YOUR TASK = At the line with "This screenshot has height=810, width=1512.", start transcribing; stop after the last line of the data below. Keep it exact and leave pictures out.
⟨
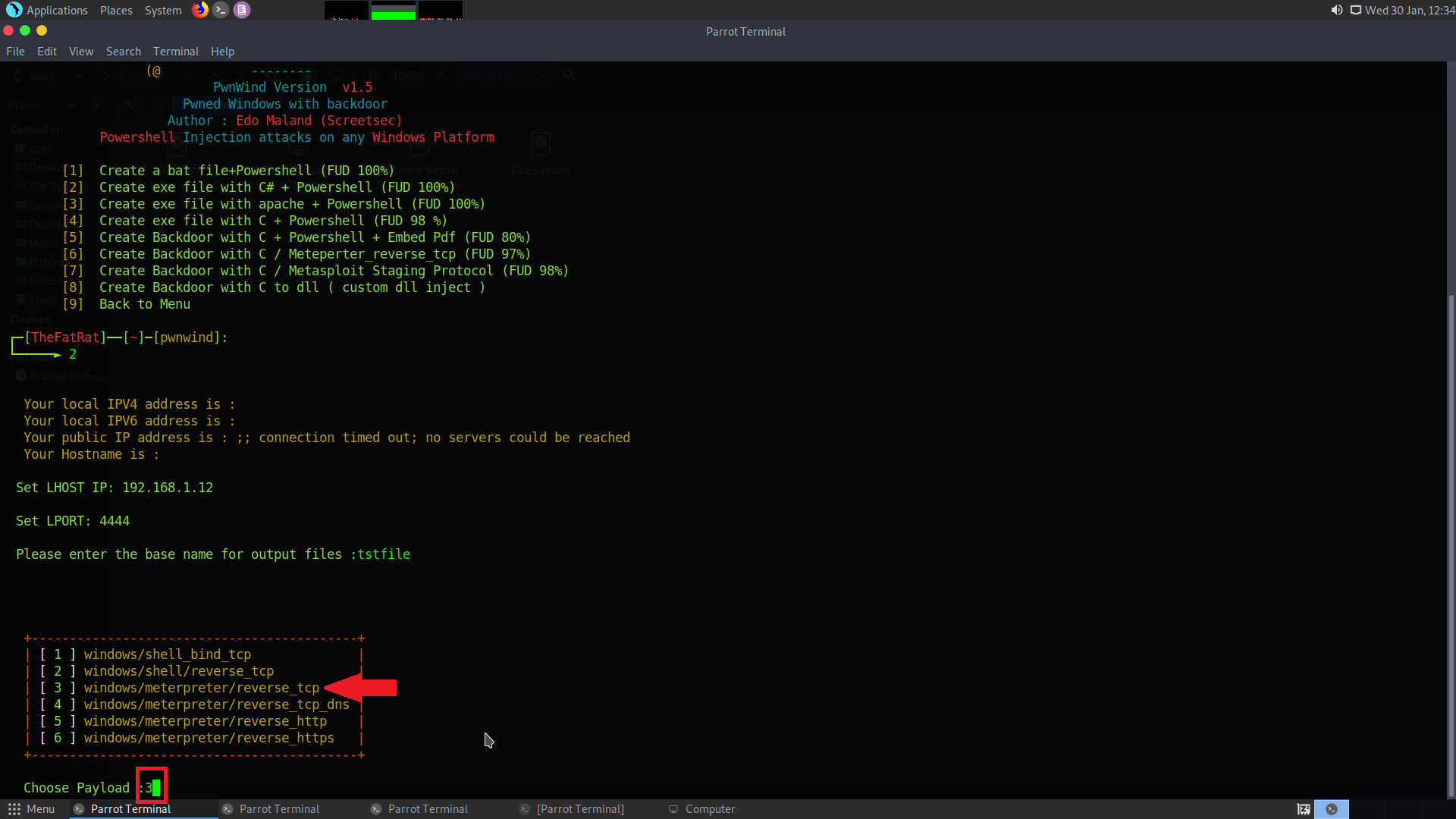Click the zoom-in magnifier in the file manager toolbar
The width and height of the screenshot is (1456, 819).
442,75
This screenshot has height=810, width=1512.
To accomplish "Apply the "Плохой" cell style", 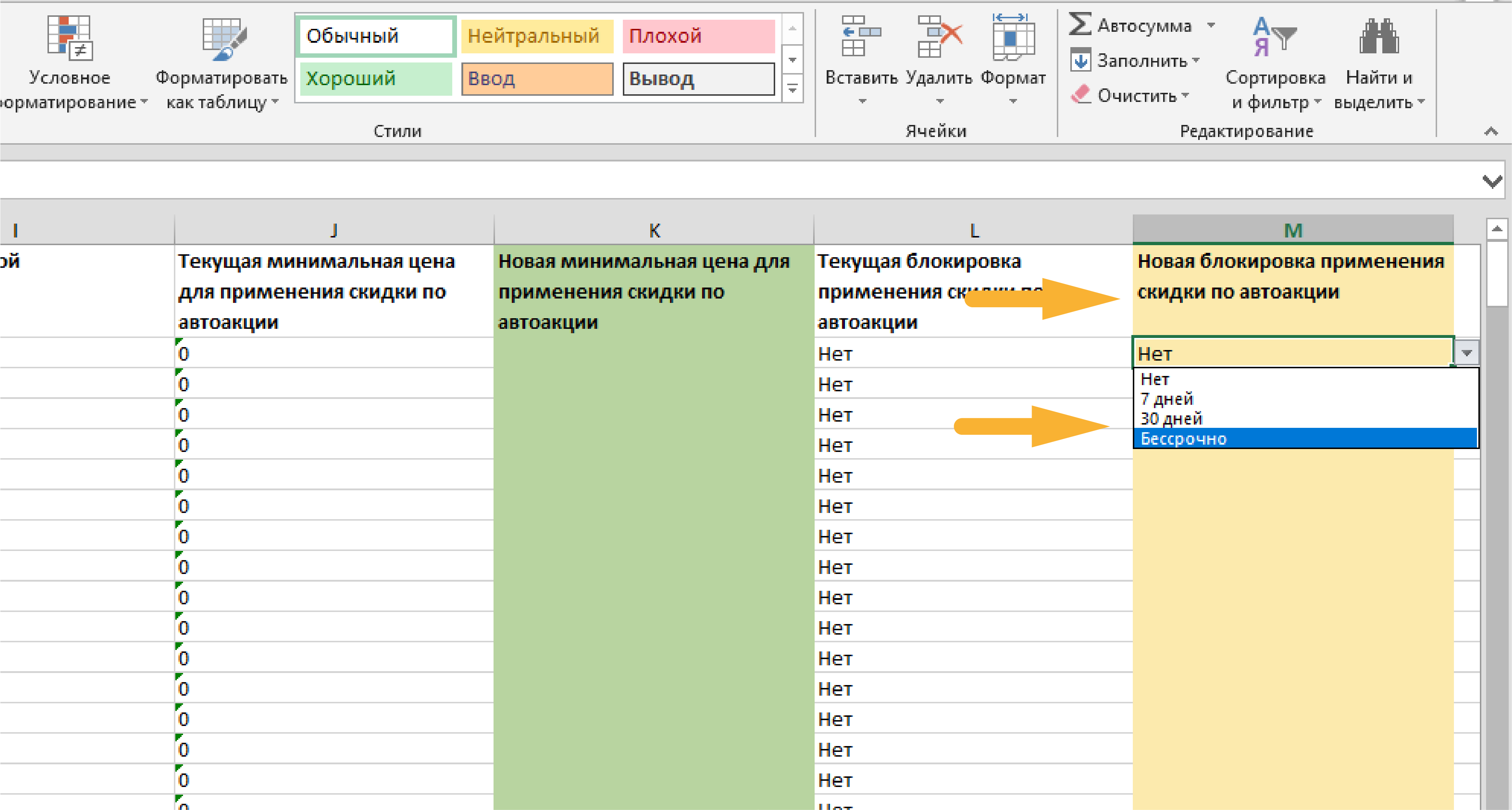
⟩
SOLUTION FOR THIS TASK =
This screenshot has height=810, width=1512.
To accomplish "Apply the "Плохой" cell style", 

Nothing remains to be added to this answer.